How can I incrementally train my data?

Dear folks,

I am relatively new in open nmt.
How can I incrementally train my data?
Suppose I have trained 10 million data resulting in say model0.pt.
Now I want to add 10 million new train data.
After a preprocess on the 10 million new train data.

Now with command:

onmt_train -data data/newtraindata -save_model model1 -train_from model0.pt

will the new model1.pt be based on training a total of 20 miljon data?
In other words, is the train_from parameter the right one for incremental training?
Can anyone give me the guarantee that model1 will be the same as if you have trained from start with 20 million data.

Hey @leokonst,

-train_from modelx.pt

is the right parameter for (periodic) updates of your model weights. You can wash out your old trained weights with a complete new training set. Therefore, you should train on the combined training data to avoid a catastrophic forgetting. By the way, iterative back-translation is a good approach to increase the quality.

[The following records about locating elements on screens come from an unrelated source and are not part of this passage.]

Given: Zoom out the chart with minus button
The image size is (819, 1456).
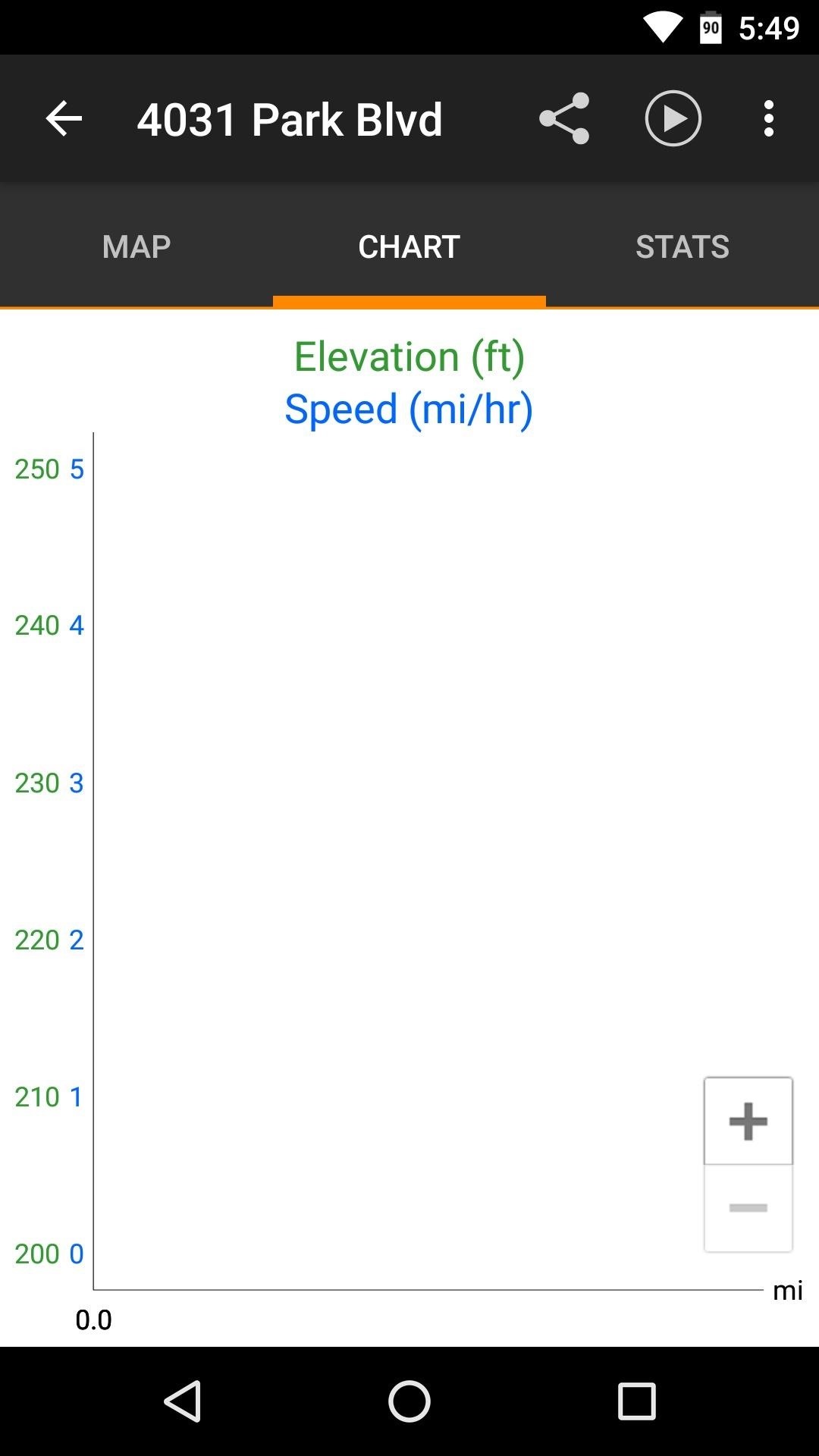Looking at the screenshot, I should 748,1208.
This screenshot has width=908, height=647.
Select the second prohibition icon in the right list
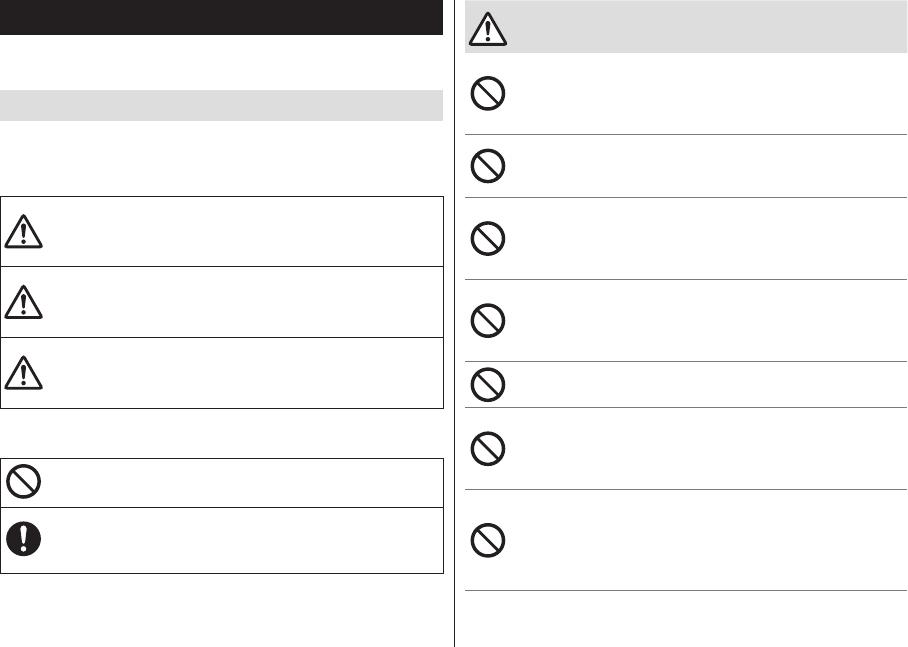click(488, 166)
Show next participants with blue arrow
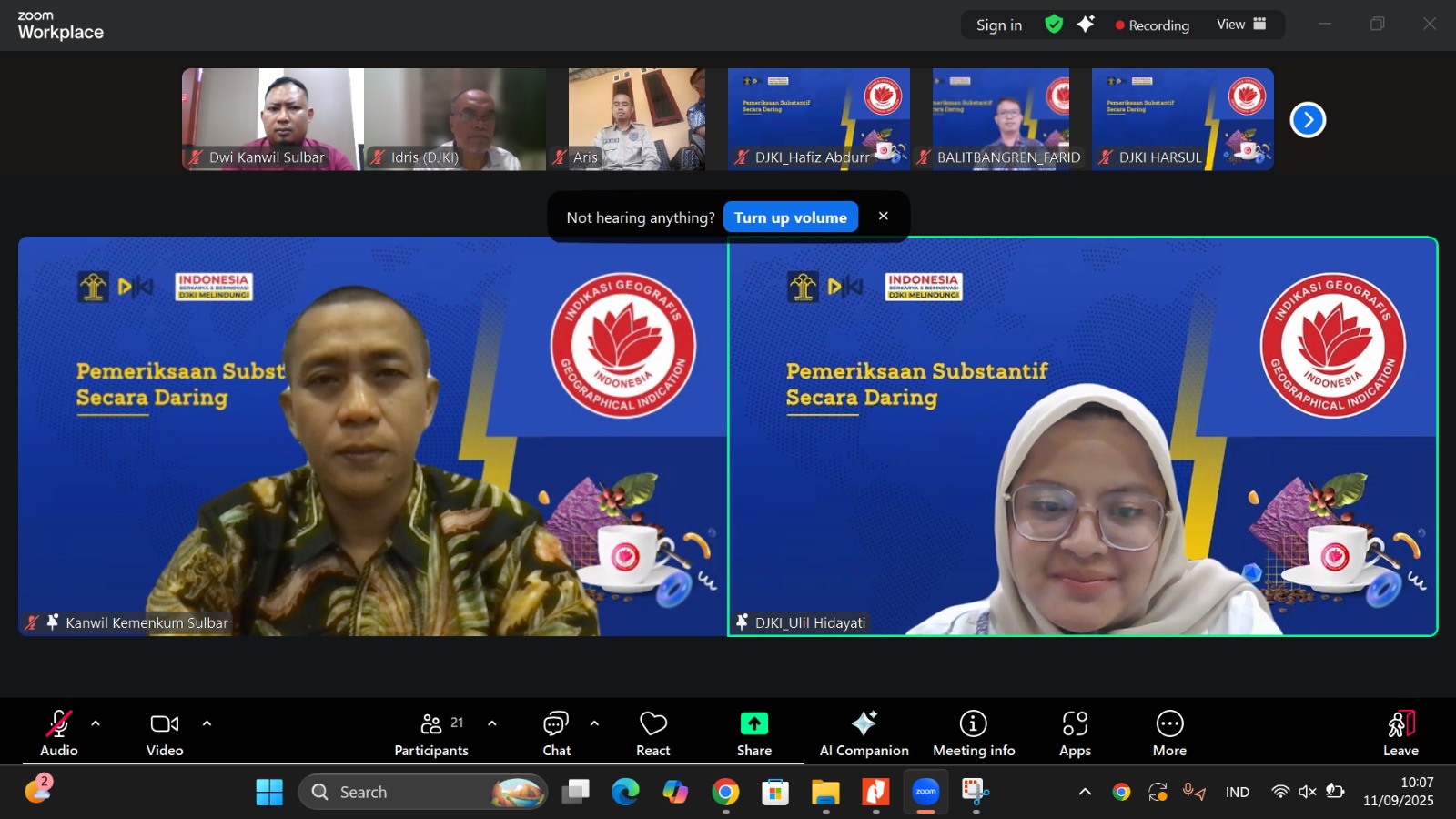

Can anyone give me the guarantee that model1 will be the same as if you have trained from start with 20 million data.

It is likely that the models will make the same outputs, but you will never get the exactly same model weights if you start from new random model weights.

Thank you Bachstelze for your reply. You warn met that I can wash out my old trained weights with a new training set. I should train on the combined training data. Do you mean I have to train again with 20 million train data?